A site in Yellowstone National Park has been proposed as one of 60 key monitoring stations in what is shaping up to be the largest long-term study of climate change in North America.
Funded by the National Science Foundation, the National Ecological Observatory Network (NEON) will gather a wide range of data at sites spread among 20 distinct eco-climatic domains across the United States. The project, budgeted at $60 million for the 2013 fiscal year, is designed to run for 30 years or longer in an effort to help researchers track the long-term effects of climate change across the entire continent.
Yellowstone officials are seeking public comments on a proposal to establish a number of automated NEON monitoring facilities on the Blacktail Plateau near Mammoth Hot Springs. The study will also look at how invasive species and land-use changes affect wide-scale ecology.
Yellowstone was chosen as a NEON site because “it is definitely one of the true wildland sites throughout the whole country,” said Dave Tazik, a NEON project scientist.
Under a proposal submitted by NEON planners, a 50-foot tower south of the Blacktail Plateau Road would use automated sensors to record air temperature, humidity, precipitation, air quality, soil chemistry and other data. A separate site nearby at Blacktail Creek would record stream flow, water chemistry, water temperature and more.
The two sites will give researchers a good idea of how a pristine, high-altitude Northern Rockies habitat that is mostly undisturbed by development is affected by climate change, Tazik said.
Like all 60 NEON monitoring locations, the Yellowstone tower and stream sites will see regular visits from field researchers gathering data or physical samples from plants, soil, water, air, microbes, insects, algae, aquatic species, fish, birds and even tufts of fur from small mammals.
After the data are analyzed and verified, they will be made publicly available via the NEON website.
“Our main mission is to push that data out for people to have access to so they can use it for research or any other purpose,” Tazik said.
Approximately 200 research projects are conducted in the park each year, but the NEON proposal is unique in its scope and duration, said Doug Madsen, with Yellowstone’s Planning Office.
“It’s rare to get a project this extensive, and it’s one that the park has put in a lot of time and effort on,” Madsen said. Planning for the site has been ongoing for more than three years.
Construction costs are estimated at roughly $1 million for each of the 60 NEON sites.
The Yellowstone NEON project would require installation of electric service, conduits, limited fencing, a small instrument building, and a meteorological platform tower which would extend about 20 feet above nearby trees, according to a statement released by the park’s public affairs office.
As many as 55 instrumented sampling plots would be established near the site. Equipment to gather aquatic data would be installed at a smaller site about 2.5 miles west of this core facility. Some of this infrastructure would likely be visible from a few locations along the Grand Loop Road.
Park planners said a number of sites that meet the project objectives will be considered and evaluated during the planning process.
Both the tower location and the aquatic site are in a grizzly bear management area, and access for researchers would be restricted during closures, just as for the public.

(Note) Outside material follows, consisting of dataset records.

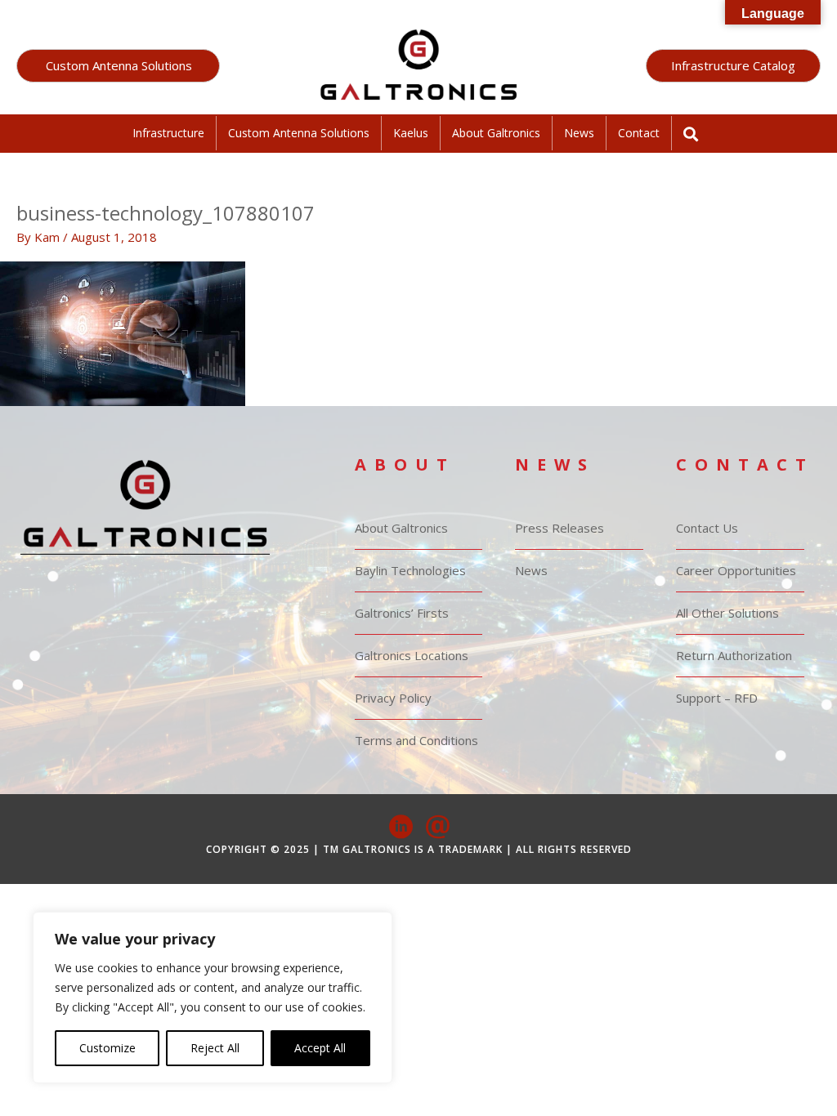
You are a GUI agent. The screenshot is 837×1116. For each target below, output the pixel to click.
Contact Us (707, 528)
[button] (118, 66)
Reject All (214, 1048)
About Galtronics (496, 133)
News (579, 133)
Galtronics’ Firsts (402, 613)
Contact (639, 133)
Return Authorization (734, 655)
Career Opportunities (736, 570)
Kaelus (410, 133)
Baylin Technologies (410, 570)
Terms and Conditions (416, 740)
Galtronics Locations (411, 655)
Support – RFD (717, 698)
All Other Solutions (727, 613)
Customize (107, 1048)
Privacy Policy (393, 698)
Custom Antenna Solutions (298, 133)
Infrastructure (168, 133)
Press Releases (559, 528)
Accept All (320, 1048)
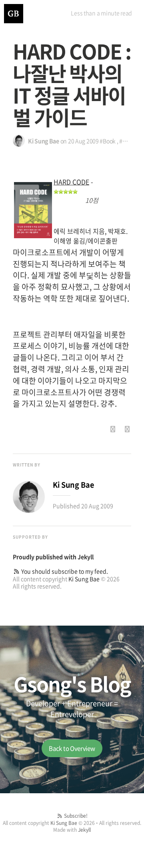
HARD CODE (71, 181)
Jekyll (86, 557)
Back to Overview (72, 748)
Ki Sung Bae (84, 579)
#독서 (125, 141)
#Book (108, 141)
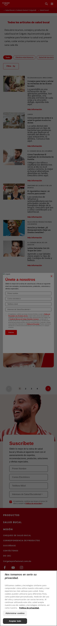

While data from NEON could prove helpful to Yellowstone researchers, the National Park Service has been gathering its own climate data for years.
Since 2000, the Greater Yellowstone Network has been one of dozens of projects run by the National Park Service Inventory and Monitoring Program, an initiative aimed at tracking natural resource data to aid in management decisions.
“The Mammoth weather station has 125 years of data—the longest set of weather records for the state of Wyoming—which is pretty amazing,” said Ann Rodman, resource information manager for Yellowstone.
“It’s really clear that the climate is changing, but the rate and magnitude of that change is not the same everywhere,” Rodman said in October during the Biennial Scientific Conference on the Greater Yellowstone Ecosystem in Mammoth.
“That’s why climate change science requires those valuable, long-term records,” she said.
Additional information on the Yellowstone NEON project and an electronic form to submit comments on the proposal are available on the National Park Service’s Planning, Environment and Public Comment (PEPC) Web site at http://parkplanning.nps.gov/ynpneon.
Comments may be also hand-delivered during normal business hours to the Mailroom in the park’s Administration Building in Mammoth Hot Springs, Wyoming, or mailed to: Compliance Office Attn: NEON Proposed Core Site Project, P.O. Box 168, Yellowstone National Park, WY, 82190. Comments must be received by midnight December 21, 2014.